Jason managed to speak up between puffs of air. "Yeah, why?"

Marcie started to stand. "Because those bug bombs are pumping a lot of fumigant in there."

"So. That's what they're supposed to do, right?" Daisy asked, standing.

"Yeah," Marcie nervously said. "However, I think we better get going. Like, now, guys!"

Red and Jason stood up last, Red asking, "How come?"

"Just run!" Marcie yelled before sprinting from the tented house, hoping the others wouldn't waste time asking why and just did what she said. To her relief, she could hear the rapid footfalls of her friends behind and to the side of her.

They ran as far as the next block, before they started their winded Q&A session with her.

"What's the problem, Marcie?" Jason asked. "We we're out of the house."

"But not outta trouble," Marcie explained. "Hydrogen cyanide is flammable, and with that much poison in the house, all it'll take is one spark from something electrical and-"

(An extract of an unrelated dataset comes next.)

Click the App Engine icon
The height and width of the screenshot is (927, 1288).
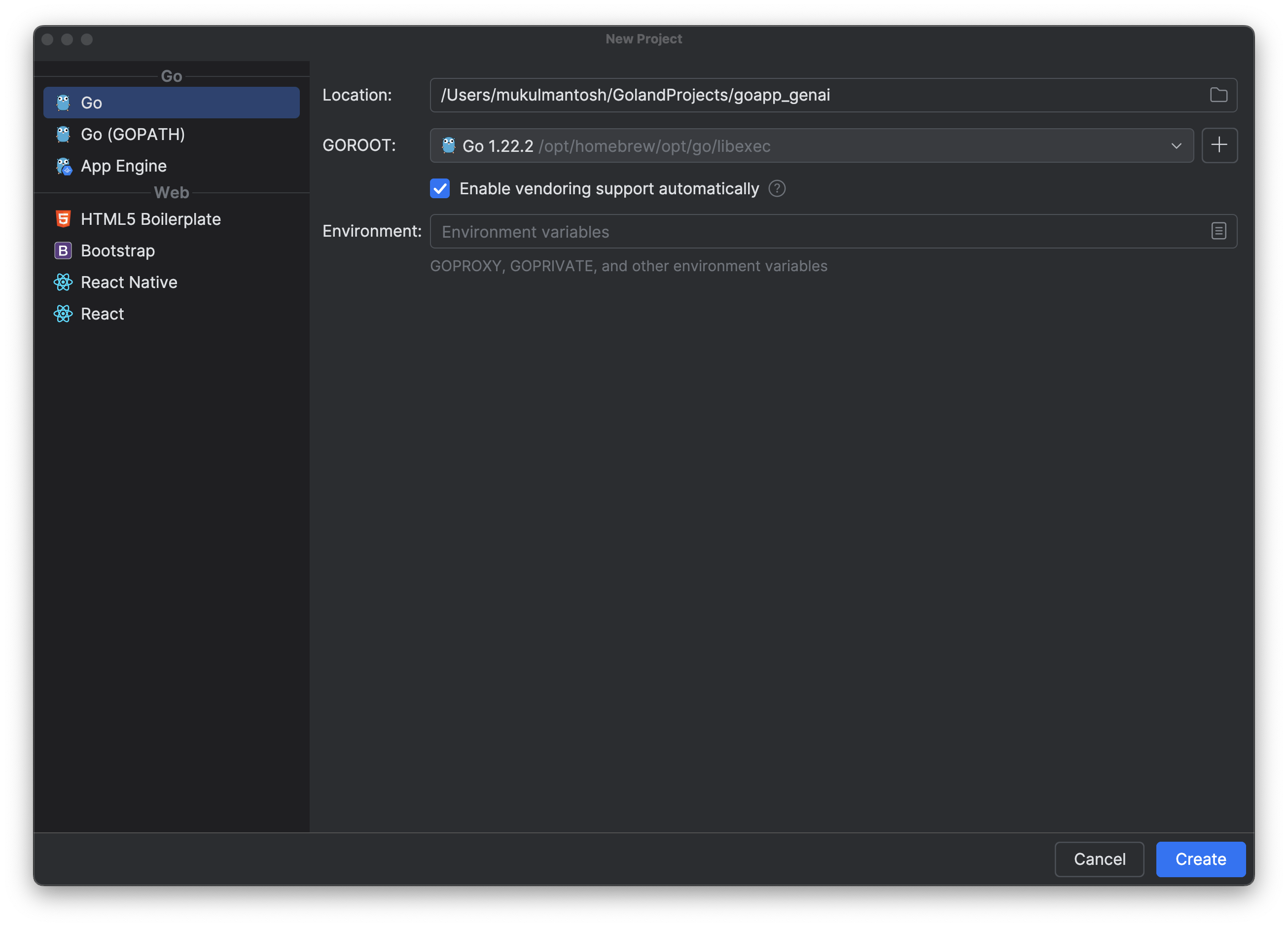64,167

The rest of her lecture was cut short by the rumble-blast of an explosion that spoke so loud and so close, the gang could feel the force of it within the centers of their bodies. All eyes looked to see a large, striped tent being lifted to the sky and consumed by a bright fireball that rose from the depths of the neighborhood.

The fireball cloud grew as tall as it could before its strength was exhausted, letting what was left of the tent float down, burning as it descended.

Imagining the weeks, if not years, in jail Sheriff Stone would keep them for this, Marcie decided. "Friends, I think we better make a discrete exit from here before Sheriff Stone buries us under the police station."

With everyone heartily agreeing with her, the gang left the now-chaotic neighborhood, double-time.